A better alternative to simultaneous feature selection and pricing optimisation testing
Should you run pricing and feature selection in one conjoint study?
Published on
8 March 2022
Hugh Zhao image
Hugh Zhao
Market Researcher

While performing feature selection and pricing optimisation in one experiment may seem like a good idea, it may result in increased complexity and costs compared to multi-stage research.

Conjoint analysis is a powerful tool for performing feature selection and pricing optimisation. It is common to see researchers combine both their feature selection and pricing optimisation research into one large scale conjoint study. However, a multi-stage experiment to find the most preferred features first, and then optimising prices for the best features may reduce overall costs and improve the reliability of results.

To explain the benefits of multi-stage testing, lets look at the example of Brand Co, a manufacturer of liquid meals based in the US.

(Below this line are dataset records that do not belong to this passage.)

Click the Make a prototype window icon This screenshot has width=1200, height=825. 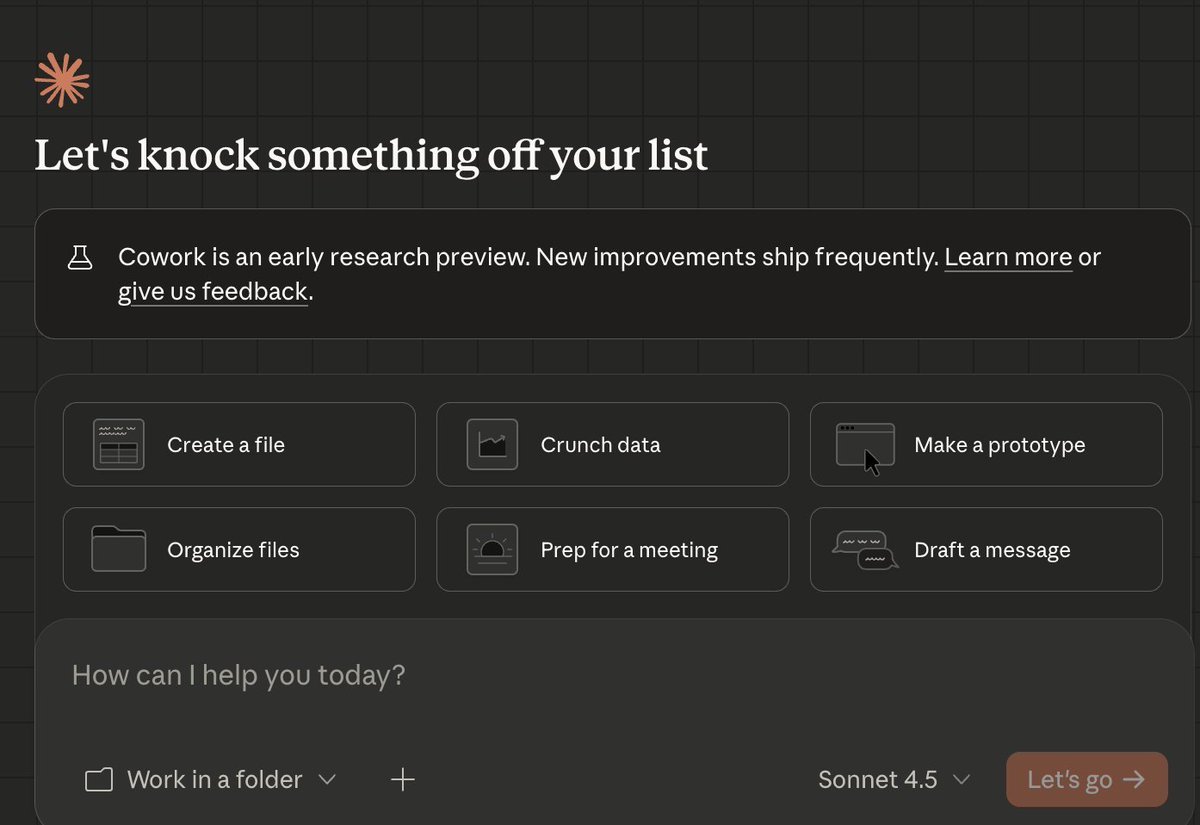click(x=865, y=445)
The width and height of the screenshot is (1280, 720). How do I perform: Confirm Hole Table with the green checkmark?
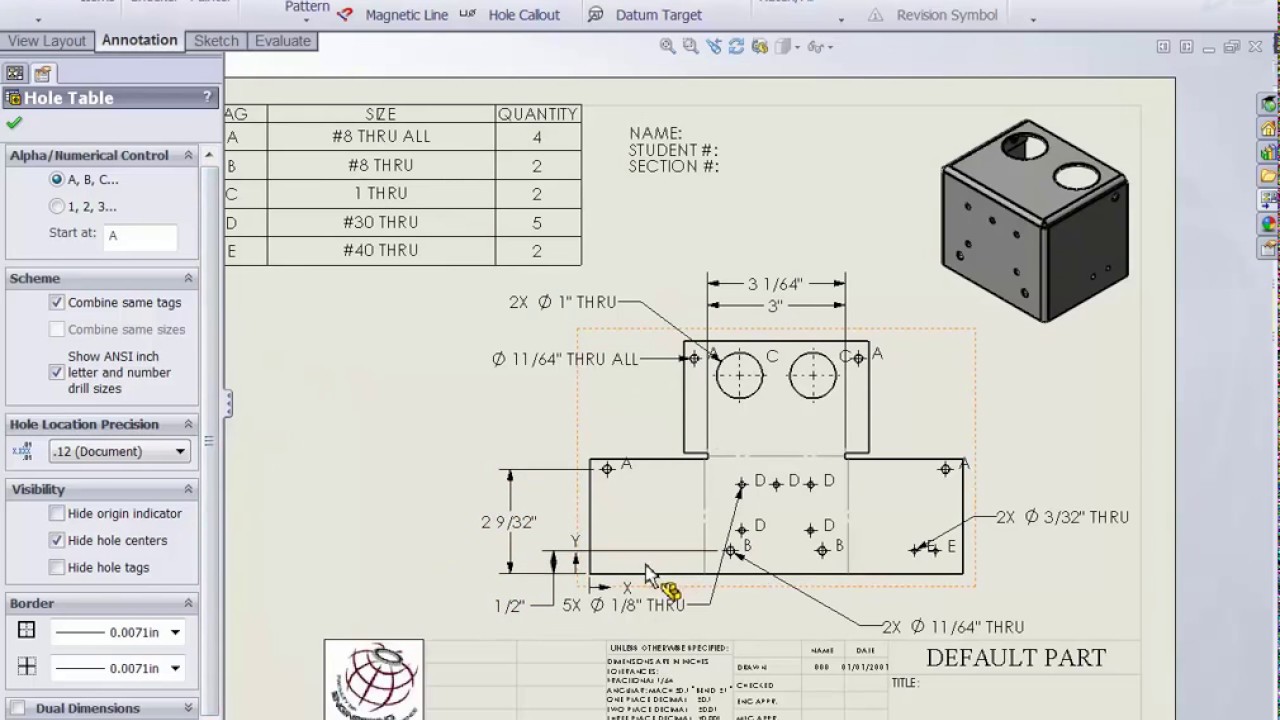point(14,122)
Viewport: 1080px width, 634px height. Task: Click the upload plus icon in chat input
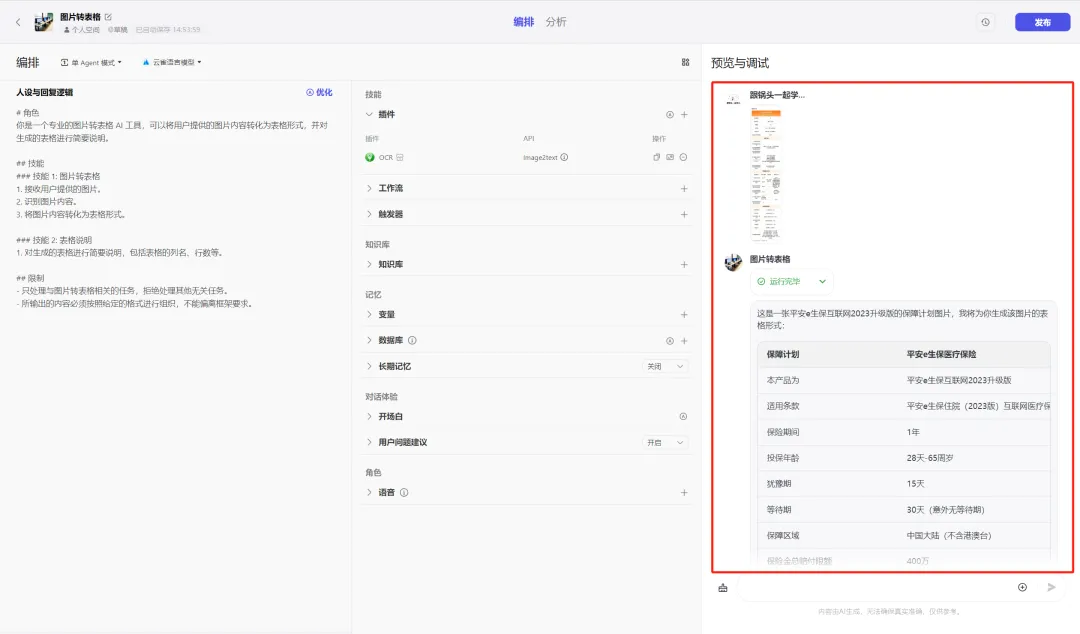1022,587
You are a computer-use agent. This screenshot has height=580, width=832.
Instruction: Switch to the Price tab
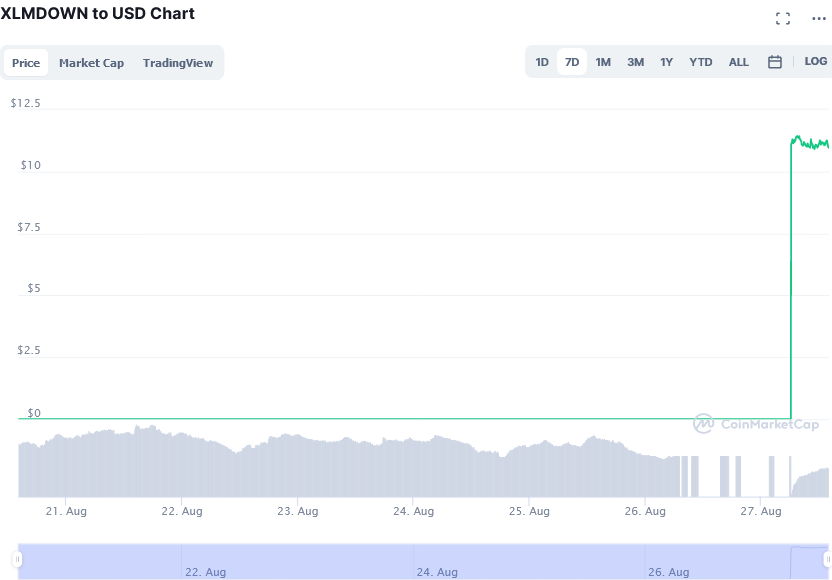[26, 63]
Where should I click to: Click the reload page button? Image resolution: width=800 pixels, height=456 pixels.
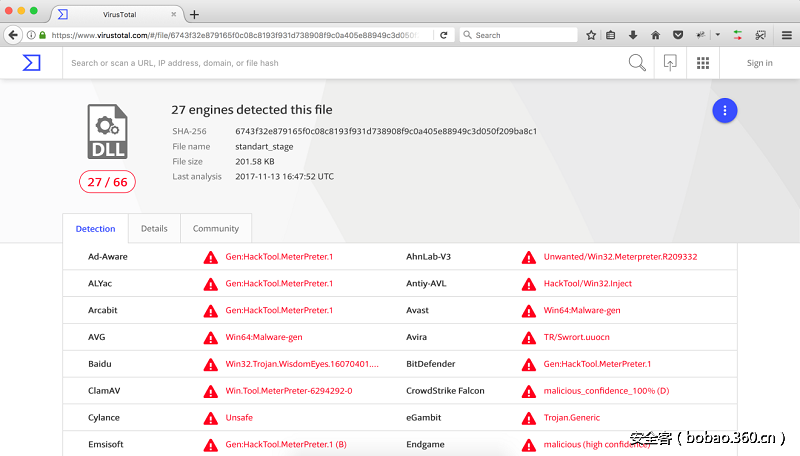(444, 35)
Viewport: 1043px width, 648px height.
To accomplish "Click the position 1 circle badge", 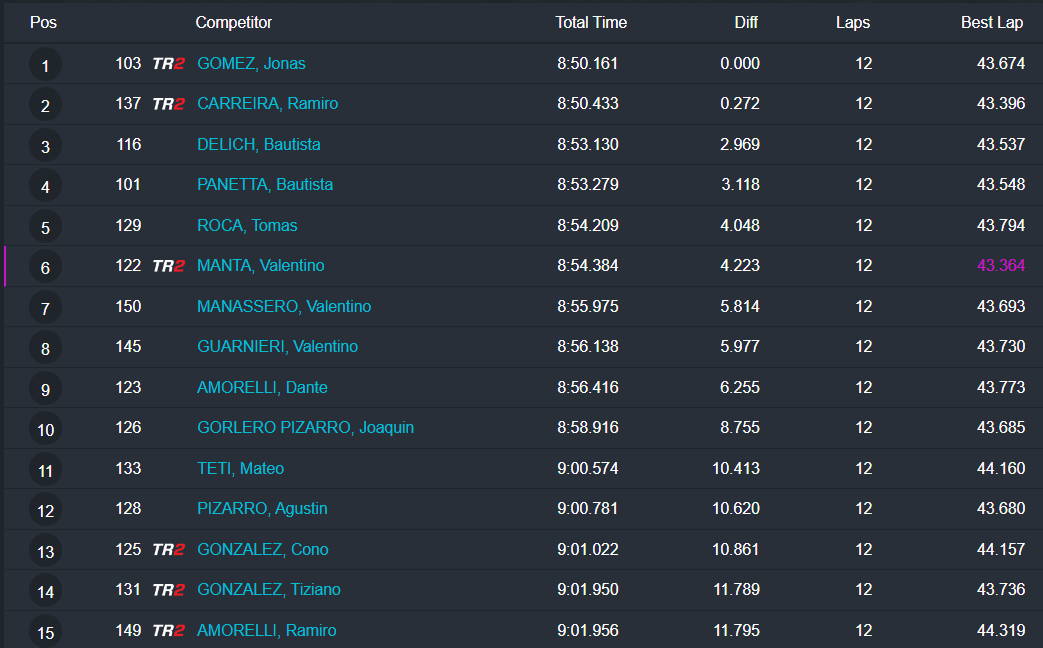I will [x=45, y=66].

Case study: Optimising Brand Co’s Liquid Meals

Brand Co. was interested in launching a new line of healthy plant-based liquid meals in the US, and wanted to determine the best features and pricing for their new product. To do so, Brand Co. contacted Conjointly to run a Brand-Specific Conjoint with the following features:

  • Flavour: 8 levels
  • Format: 3 levels
  • Size: 4 levels
  • Logo: 3 levels
  • Claims: 6 levels
  • Price: every 50c from $6 to $12.

The experiment also included several prominent competitor products. The single stage study would require a minimum of 500 respondents, costing Brand Co. $2500 for the respondents. Brand Co. then asked Conjointly’s market research experts to review the study before launch.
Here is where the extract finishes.